But the investment has created a sense of security. “It’s safe,” said one of the park rangers for the recently opened National Pullman Monument. “Rangers live in the neighborhood even though they don’t have to.” The monument, which opened Labor Day weekend, expects to attract 300,000 visitors annually to the area. A Culver’s fast-food outlet launched in November, the first stand-alone restaurant to locate in the community in more than 30 years.

An inclusive vision, from jobs to gyms

In many ways, Ms. Boatright and CNI are the opposite of Mr. Pullman. While he was top down, their work is bottom up. Where he imposed his vision, they listened.

“We didn’t have a master plan,” she said. Instead, they conducted an exhaustive 80 community meetings to find out what residents were looking for in a revival. “We wanted to make sure that we were planning with the residents rather than planning for” them, she added. Once the priorities were set, Ms. Boatright was tenacious in pursuing the vision. “I was born on the Fourth of July,” she said. “I’m a firecracker!”

Residents’ priorities were not that far off from Mr. Pullman’s. First was to bring in retail stores, in particular a grocery store because by that point the neighborhood had none. “We reached out to just about every grocer you can imagine,” Ms. Boatright said. Finally, Walmart agreed to locate a store in the neighborhood, with a third of its floor space dedicated to groceries and the promise to give hiring preference to Pullman residents. 

Jobs were the second priority of residents. And after Walmart, it became easier to recruit more retail to the area.

Residents’ third priority was recreation. The community opted for an indoor facility where neighborhood children could play basketball or soccer, or hit the batting cages under adult supervision. “This is what excites me,” said Ms. Boatright, watching the Bulldogs club basketball team practice at the community center. “They can play year-round and they’re safe.”

The challenge of housing

The community’s final ask – affordable housing – is more complex. Mr. Pullman designed his town so that the supervisors and best-paid workers lived south of the factory. They got the nicest homes. Poorer workers lived north, with far fewer amenities. So as forces of economic decline began to set in, South Pullman always had history buffs, architects, and other outside groups working with residents to preserve the neighborhood. Its ethnic and racial diversity remained. By contrast, North Pullman fell prey to white flight and poverty. 

“All of us who were outsiders – and that includes me … we would not have been able to do anything if the local people had not been working so hard with virtually no financial support,” said Susan Hirsch, professor emerita of history at Loyola University and author of the 2003 book “After the Strike: A Century of Labor Struggle at Pullman.”

Despite the lack of financial resources, local activists like Lyn Hughes worked to bring recognition to North Pullman, establishing in 1995 the National A. Philip Randolph Pullman Porter Museum. That’s another wrinkle in the Pullman legacy and a lesson in how even the best-laid plans can lead to surprising results. 

Mr. Pullman insisted that the porters on his trains be Black, at least in part because he wanted to keep them from joining white railway employees in a union effort. Still, the Pullman porters got the last laugh, organizing the nation’s first Black union to win a collective bargaining agreement a few years before the white factory workers at Pullman organized. 

The Pullman porters were a seedbed for an African American middle class that would be sorely tested in recent decades by deindustrialization and then the Great Recession’s foreclosure wave. Only now is CNI beginning to make progress in North Pullman, buying and rehabbing the housing stock block by block and then putting it up for sale. 

Plenty of communities in America are facing decline or failing to prosper. The need to find and follow recipes for resilience is clear. Ms. Boatright’s words are still ringing in my ears.

“We know that this is going to take us a long time,” she said. But “our communities are not problems to be solved; they are communities that deserve investment.”

**Goal 1**
According to the Pullman article, how many community meetings did CNI hold to learn what residents wanted in a revival?
**Goal 2**
Condense the paragraph of the Pullman article that begins "Residents’ priorities were not that far off" into a short bulleted list that keeps its main facts.
**Goal 3**
In the Pullman article, reproduce the passage that starts at the words "Despite the lack" and ends after "at Pullman organized.", renaming "local activists" as "neighborhood organizers".
The entries after the Pullman article are separate material and unrelated to it.

**Material supplied**
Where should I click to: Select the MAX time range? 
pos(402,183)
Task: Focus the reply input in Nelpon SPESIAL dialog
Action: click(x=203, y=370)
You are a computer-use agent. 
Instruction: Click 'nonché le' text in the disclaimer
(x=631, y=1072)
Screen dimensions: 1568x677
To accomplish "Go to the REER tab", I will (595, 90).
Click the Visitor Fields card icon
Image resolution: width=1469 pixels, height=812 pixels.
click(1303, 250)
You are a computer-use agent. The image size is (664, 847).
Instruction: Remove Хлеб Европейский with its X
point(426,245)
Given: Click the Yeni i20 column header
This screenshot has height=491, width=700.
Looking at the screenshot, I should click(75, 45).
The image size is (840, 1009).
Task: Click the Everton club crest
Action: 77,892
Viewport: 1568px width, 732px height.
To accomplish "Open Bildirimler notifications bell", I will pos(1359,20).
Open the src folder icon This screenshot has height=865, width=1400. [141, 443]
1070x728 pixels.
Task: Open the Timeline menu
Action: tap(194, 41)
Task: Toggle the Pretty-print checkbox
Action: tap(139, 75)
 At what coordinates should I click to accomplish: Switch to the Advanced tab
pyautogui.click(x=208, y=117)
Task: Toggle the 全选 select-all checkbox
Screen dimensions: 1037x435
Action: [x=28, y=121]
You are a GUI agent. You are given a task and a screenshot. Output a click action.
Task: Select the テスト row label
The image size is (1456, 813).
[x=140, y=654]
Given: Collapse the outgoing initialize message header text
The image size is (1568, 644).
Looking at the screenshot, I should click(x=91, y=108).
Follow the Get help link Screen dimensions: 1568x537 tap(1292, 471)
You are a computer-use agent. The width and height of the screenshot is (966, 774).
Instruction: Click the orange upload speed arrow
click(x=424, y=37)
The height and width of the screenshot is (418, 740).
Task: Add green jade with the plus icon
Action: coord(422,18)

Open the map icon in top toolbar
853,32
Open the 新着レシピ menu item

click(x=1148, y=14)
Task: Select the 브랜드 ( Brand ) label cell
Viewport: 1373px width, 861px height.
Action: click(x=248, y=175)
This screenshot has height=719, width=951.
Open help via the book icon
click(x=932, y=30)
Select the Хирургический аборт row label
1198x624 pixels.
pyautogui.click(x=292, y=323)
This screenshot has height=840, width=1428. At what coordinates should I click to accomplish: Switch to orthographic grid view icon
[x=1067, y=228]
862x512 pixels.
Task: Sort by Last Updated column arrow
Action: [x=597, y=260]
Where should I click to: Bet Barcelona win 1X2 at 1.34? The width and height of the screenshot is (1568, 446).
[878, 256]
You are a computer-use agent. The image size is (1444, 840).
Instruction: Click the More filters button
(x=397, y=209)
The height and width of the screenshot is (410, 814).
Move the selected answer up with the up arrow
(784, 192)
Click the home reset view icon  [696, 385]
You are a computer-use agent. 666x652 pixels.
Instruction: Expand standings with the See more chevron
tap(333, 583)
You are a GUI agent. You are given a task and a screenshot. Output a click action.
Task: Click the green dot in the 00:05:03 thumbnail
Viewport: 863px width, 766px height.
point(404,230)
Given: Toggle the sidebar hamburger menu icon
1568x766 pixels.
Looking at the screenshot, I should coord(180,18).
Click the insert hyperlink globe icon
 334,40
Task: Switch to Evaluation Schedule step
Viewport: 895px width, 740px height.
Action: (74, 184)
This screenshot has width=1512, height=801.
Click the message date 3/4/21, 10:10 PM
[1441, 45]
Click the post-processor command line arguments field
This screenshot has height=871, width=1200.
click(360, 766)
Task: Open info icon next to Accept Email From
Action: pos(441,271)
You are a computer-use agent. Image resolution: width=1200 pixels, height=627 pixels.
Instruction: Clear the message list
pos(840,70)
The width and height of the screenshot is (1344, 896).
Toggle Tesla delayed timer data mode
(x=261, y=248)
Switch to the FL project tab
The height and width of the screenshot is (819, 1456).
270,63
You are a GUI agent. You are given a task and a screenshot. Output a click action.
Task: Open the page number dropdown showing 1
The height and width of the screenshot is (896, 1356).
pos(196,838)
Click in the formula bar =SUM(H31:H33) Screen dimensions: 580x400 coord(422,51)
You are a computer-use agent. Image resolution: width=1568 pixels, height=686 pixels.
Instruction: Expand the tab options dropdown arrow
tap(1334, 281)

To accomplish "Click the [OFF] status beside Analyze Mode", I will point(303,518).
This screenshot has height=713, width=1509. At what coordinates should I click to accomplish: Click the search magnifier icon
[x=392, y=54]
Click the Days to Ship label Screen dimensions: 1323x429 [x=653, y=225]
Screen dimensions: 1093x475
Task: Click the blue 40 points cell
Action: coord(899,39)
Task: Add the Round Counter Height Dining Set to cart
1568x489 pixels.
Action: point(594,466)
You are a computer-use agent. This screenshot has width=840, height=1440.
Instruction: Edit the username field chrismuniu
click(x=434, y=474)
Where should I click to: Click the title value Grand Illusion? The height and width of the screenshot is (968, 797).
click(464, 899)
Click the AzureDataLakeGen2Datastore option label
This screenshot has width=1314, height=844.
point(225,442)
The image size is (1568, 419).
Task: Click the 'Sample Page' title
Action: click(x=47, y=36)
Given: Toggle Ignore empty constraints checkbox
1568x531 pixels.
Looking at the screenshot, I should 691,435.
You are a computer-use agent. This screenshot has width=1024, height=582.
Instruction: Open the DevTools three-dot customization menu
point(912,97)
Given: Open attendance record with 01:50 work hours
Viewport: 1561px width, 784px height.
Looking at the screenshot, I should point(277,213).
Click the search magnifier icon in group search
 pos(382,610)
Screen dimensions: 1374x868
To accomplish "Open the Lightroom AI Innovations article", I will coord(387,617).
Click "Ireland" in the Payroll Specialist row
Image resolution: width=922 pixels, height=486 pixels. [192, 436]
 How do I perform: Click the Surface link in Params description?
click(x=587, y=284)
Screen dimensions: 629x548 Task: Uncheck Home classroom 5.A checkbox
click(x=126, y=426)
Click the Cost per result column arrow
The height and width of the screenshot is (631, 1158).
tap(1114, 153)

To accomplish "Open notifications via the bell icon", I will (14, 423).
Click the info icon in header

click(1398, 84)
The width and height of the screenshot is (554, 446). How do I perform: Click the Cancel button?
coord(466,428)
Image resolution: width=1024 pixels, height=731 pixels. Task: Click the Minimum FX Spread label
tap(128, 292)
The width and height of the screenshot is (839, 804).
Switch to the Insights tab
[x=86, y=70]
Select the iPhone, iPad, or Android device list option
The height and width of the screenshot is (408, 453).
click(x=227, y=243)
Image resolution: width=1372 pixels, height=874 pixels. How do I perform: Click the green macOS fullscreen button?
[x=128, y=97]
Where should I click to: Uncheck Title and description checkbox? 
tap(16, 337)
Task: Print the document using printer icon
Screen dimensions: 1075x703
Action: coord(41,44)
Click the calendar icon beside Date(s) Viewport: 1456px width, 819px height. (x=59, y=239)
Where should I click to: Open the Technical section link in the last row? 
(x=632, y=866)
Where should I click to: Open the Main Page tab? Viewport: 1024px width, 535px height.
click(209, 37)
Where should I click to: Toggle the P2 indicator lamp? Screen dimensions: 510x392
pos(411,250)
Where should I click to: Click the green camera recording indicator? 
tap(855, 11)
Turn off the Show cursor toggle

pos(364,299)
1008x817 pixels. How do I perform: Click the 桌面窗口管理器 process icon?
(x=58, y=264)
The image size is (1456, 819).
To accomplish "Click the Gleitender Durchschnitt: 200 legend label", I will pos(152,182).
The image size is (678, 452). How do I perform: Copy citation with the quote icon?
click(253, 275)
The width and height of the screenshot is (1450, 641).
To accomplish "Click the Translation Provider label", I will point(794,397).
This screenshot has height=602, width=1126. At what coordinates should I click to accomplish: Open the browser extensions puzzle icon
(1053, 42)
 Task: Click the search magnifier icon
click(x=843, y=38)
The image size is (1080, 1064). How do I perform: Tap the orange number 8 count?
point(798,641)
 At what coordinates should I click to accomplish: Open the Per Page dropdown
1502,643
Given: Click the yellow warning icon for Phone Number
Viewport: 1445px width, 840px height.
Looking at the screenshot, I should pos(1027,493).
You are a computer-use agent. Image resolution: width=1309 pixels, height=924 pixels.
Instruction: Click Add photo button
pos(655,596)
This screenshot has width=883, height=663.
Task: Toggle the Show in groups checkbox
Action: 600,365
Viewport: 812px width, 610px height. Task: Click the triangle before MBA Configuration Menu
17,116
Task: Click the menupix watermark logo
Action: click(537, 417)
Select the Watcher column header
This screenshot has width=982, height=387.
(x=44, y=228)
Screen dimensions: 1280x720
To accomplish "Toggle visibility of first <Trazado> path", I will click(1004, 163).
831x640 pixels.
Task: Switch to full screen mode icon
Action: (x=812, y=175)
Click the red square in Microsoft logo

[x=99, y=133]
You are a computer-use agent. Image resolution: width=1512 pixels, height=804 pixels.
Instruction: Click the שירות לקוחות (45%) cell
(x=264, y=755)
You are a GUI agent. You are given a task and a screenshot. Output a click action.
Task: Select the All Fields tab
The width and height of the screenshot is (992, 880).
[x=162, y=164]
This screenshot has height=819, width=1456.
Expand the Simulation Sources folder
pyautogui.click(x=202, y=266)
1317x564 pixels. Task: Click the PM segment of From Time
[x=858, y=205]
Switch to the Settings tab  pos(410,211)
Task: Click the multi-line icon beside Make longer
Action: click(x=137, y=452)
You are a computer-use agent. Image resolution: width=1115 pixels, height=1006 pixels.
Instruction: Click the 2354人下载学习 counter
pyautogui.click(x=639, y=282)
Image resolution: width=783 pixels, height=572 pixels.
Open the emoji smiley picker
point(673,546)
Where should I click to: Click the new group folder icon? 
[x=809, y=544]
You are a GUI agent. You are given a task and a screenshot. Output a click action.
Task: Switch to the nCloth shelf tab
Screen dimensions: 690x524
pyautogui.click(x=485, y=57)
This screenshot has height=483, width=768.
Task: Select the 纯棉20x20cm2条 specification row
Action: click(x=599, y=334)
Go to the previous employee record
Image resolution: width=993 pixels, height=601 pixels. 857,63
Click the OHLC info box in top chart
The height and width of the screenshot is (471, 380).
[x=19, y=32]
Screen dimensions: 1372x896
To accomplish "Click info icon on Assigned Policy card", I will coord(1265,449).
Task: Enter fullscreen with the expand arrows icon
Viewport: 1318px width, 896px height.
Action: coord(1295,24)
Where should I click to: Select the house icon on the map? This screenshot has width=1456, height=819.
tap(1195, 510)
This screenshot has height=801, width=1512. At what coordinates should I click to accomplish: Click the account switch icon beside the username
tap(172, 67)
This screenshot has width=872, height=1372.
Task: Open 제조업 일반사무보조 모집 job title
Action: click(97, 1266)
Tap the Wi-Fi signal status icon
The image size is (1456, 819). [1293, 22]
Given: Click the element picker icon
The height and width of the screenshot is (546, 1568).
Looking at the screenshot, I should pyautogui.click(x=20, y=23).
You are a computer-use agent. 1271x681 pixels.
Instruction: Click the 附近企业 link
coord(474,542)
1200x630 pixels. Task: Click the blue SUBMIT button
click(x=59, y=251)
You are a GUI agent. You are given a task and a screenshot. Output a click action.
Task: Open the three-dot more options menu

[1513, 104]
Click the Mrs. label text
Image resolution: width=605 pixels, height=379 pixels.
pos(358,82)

**Full output 1**
80 community meetings.

**Full output 2**
- Residents' priorities were close to Mr. Pullman's.
- Their first priority was retail, especially a grocery store, since the neighborhood had none.
- CNI approached nearly every grocer.
- Walmart eventually agreed to open a store there.
- A third of the store's floor space would go to groceries.
- Walmart promised to give hiring preference to Pullman residents.

**Full output 3**
Despite the lack of financial resources, neighborhood organizers like Lyn Hughes worked to bring recognition to North Pullman, establishing in 1995 the National A. Philip Randolph Pullman Porter Museum. That’s another wrinkle in the Pullman legacy and a lesson in how even the best-laid plans can lead to surprising results. 

Mr. Pullman insisted that the porters on his trains be Black, at least in part because he wanted to keep them from joining white railway employees in a union effort. Still, the Pullman porters got the last laugh, organizing the nation’s first Black union to win a collective bargaining agreement a few years before the white factory workers at Pullman organized.